## TASK TO CARRY OUT
Print the data exactly as written, but leave out each picture.

RECORDED INFORMATION Block Start

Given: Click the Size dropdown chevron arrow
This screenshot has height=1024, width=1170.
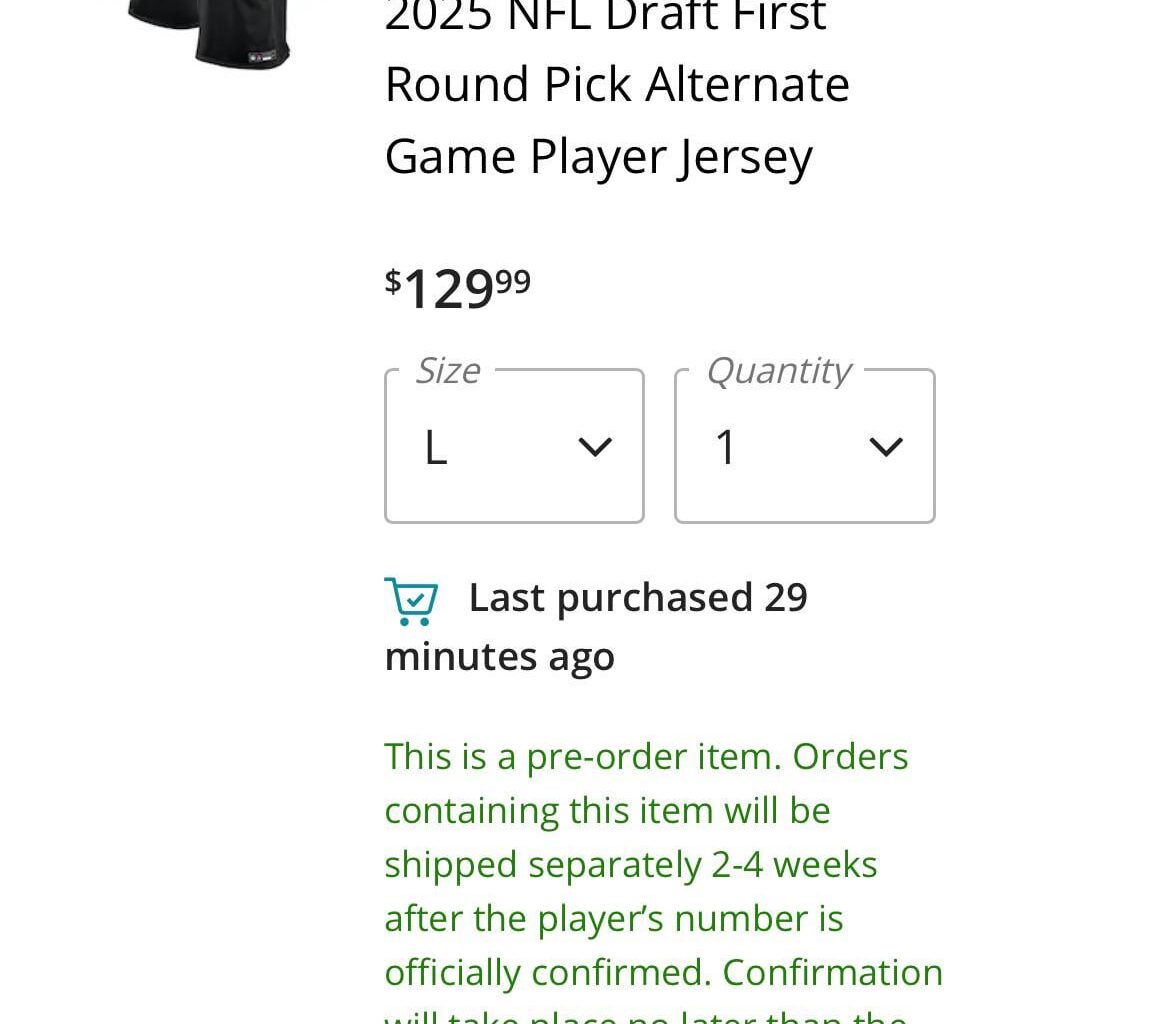Looking at the screenshot, I should point(595,447).
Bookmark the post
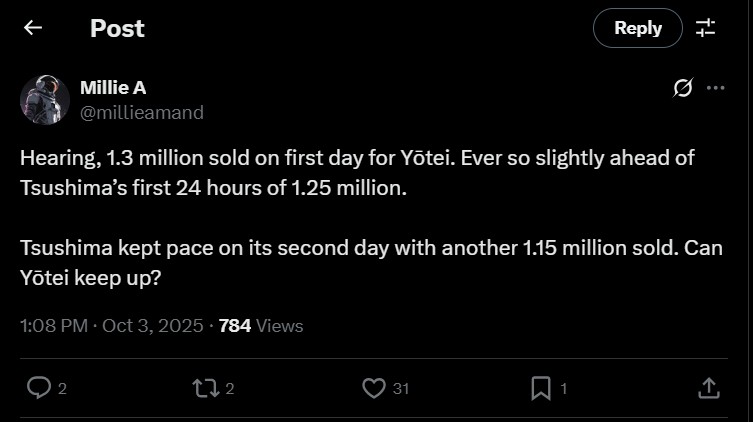The height and width of the screenshot is (422, 753). 541,388
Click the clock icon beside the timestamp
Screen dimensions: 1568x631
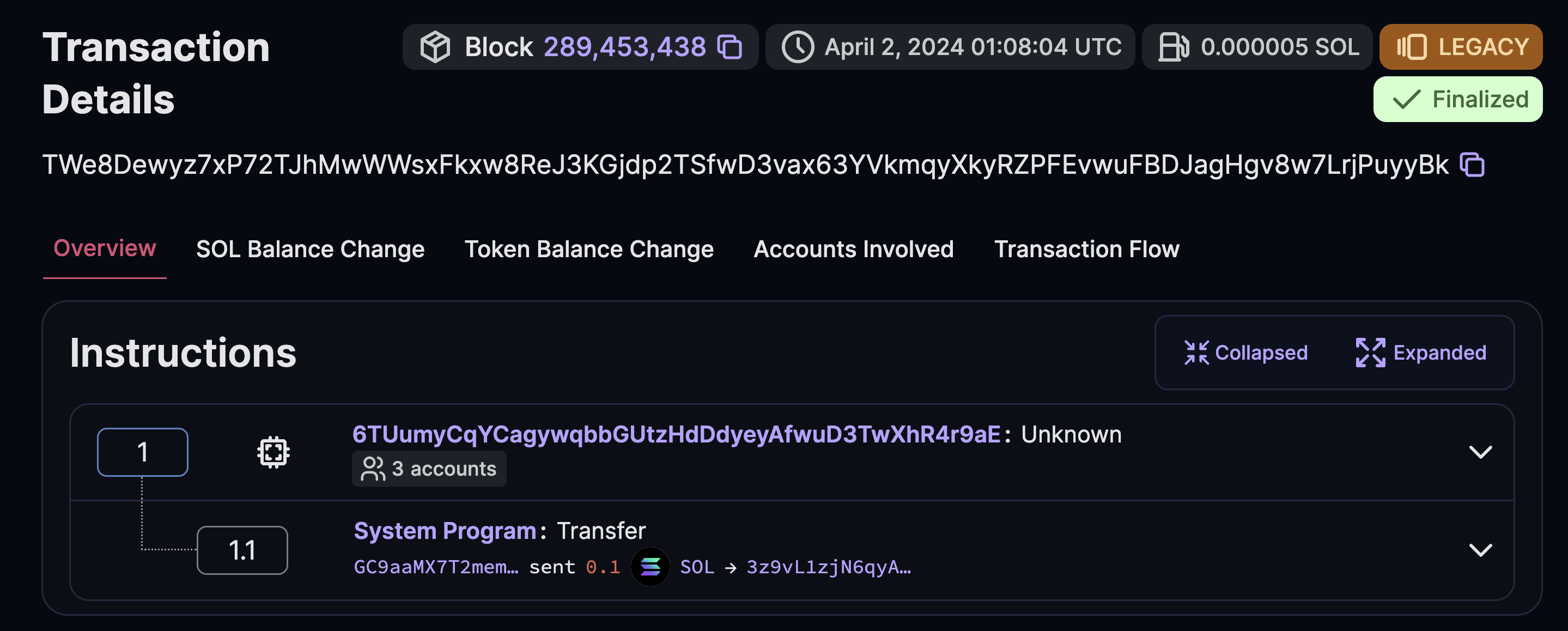(798, 46)
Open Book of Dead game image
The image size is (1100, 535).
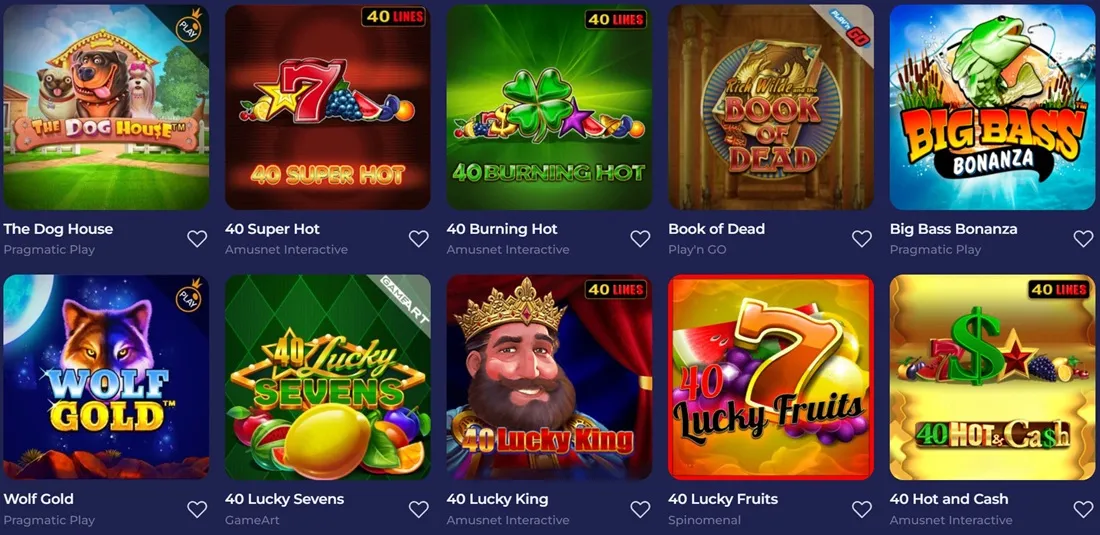[x=771, y=107]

RECORDED INFORMATION Block End

## SOLUTION FOR THIS PROBLEM
Given: Click the Size dropdown chevron arrow
This screenshot has height=1024, width=1170.
Looking at the screenshot, I should point(595,447).
Bookmark the post
The height and width of the screenshot is (422, 753). 541,388
Click the clock icon beside the timestamp
Screen dimensions: 1568x631
(798, 46)
Open Book of Dead game image
The image size is (1100, 535).
[x=771, y=107]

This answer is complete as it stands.